Indraprastha's name was kept on Lord Indra, because this city was settled like the paradise of Indra. Lord Krishna had asked Vishwakarma to build a great city like Lord Indra's paradise. Vishwakarma had built beautiful and beautiful gardens and roads in this city, so Mayasur made a grand palace in this state to make a confusing Mahayana.
Indraprastha: In this way Indraprastha, which was previously Khandavaprastha, was built for Pandav sons. This city was very strange. Especially the Pandavas' castle was made like a saga. Like the Dwarka, the munman and Lord Vishwakarma had made tireless efforts in the construction work of this city, due to which it was possible.
When the relationship between Pandavas and his cousin Kurus deteriorated then Dhritarashtra, the father of the Kauravas, gave the Pandavas an area of the Yamuna along the Khandavaprastha. There they built a city surrounded by pits of reservoirs and made its defensive ramparts.

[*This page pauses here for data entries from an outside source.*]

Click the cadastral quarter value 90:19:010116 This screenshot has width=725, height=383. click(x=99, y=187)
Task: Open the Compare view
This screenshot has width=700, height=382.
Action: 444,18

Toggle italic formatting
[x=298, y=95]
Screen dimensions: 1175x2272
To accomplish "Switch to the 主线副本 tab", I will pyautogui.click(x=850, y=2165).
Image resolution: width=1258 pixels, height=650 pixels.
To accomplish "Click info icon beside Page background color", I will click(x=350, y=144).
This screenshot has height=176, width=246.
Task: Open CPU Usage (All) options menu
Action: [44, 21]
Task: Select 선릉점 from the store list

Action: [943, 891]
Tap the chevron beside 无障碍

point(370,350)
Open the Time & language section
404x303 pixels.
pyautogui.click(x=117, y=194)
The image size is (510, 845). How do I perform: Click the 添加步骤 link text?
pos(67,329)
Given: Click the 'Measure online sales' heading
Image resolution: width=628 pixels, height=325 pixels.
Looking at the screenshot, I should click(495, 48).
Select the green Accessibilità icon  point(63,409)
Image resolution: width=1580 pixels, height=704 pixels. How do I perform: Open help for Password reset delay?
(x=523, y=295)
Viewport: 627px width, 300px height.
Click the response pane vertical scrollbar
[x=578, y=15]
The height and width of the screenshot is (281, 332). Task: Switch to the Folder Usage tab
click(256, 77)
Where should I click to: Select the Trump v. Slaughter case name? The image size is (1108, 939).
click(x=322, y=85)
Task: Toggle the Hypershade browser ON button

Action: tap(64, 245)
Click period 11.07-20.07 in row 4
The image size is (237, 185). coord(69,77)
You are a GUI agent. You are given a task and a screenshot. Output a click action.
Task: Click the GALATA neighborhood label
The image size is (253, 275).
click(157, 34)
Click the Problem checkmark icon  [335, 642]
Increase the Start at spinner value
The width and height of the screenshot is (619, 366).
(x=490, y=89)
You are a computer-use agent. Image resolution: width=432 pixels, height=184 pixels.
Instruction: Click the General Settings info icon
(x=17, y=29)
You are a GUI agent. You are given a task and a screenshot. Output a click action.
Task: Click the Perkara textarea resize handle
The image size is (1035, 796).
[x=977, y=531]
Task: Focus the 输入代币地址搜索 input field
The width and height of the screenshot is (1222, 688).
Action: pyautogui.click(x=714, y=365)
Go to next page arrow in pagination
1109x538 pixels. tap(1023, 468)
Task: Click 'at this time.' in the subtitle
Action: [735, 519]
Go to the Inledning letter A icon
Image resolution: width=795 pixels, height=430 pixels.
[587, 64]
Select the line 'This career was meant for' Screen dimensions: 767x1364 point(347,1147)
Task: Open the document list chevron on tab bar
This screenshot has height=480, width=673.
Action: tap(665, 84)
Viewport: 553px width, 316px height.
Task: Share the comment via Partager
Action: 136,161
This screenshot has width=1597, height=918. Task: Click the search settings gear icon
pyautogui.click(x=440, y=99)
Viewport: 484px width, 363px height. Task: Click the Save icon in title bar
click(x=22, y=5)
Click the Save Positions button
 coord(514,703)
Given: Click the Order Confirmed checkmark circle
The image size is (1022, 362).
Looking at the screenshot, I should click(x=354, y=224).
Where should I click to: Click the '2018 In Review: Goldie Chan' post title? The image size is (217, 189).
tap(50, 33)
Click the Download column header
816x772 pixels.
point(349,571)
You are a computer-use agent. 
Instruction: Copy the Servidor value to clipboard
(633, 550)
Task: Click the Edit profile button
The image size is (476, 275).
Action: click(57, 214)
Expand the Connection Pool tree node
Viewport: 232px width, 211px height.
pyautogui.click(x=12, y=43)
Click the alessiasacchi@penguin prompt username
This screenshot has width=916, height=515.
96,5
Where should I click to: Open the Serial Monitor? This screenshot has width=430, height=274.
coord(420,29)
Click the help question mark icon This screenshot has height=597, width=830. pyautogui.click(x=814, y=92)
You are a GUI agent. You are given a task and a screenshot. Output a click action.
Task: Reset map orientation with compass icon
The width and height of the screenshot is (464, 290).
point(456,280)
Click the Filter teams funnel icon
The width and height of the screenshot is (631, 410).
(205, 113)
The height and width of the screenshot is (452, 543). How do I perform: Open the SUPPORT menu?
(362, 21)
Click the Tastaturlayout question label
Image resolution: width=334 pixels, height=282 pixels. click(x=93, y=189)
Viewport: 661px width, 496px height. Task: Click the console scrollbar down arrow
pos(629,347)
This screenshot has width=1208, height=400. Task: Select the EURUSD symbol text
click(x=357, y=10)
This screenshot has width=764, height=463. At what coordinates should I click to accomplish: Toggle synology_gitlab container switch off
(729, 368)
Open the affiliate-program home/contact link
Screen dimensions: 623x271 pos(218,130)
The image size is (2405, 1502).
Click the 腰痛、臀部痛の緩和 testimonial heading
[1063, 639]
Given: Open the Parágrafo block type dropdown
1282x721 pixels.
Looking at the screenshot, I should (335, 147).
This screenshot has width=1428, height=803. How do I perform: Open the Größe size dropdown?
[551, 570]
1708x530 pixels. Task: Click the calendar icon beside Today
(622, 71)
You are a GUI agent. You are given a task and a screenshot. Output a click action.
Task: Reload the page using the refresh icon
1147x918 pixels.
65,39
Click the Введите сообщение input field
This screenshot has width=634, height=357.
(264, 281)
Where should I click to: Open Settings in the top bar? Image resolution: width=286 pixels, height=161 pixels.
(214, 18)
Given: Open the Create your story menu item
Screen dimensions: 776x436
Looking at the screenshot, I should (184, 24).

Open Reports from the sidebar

According to Dhritarashtra, Pandavas left from Hastinapur. With the assurance of half the state, they removed the forests of Khandwastra. After that, Pandavas beautified the city with the help of the Maya monk with Shrikrishna. That city became like a second paradise From here the capital of Duryodhana remained in Hastinapur, just 45 miles away.
Today, what we call 'Delhi', it was the same Indraprastha in ancient times. By reading these sentences on the Shilpattas in place of the old fort of Delhi, the question arises, Where is the Pandavas' capital, Indraprastha? On the basis of the remains found in excavation, a large section of archaeologists believe that the capital of Pandavas will be on this site. Here the remains of such utensils are found in excavations, which are also found in other places connected with Mahabharata. A record of Sanskrit records of 1328 AD has been received from Sarwal village situated in Delhi. This record is present in the Museum of the Red Fort. It is mentioned in this record that this village is located in Indraprastha district.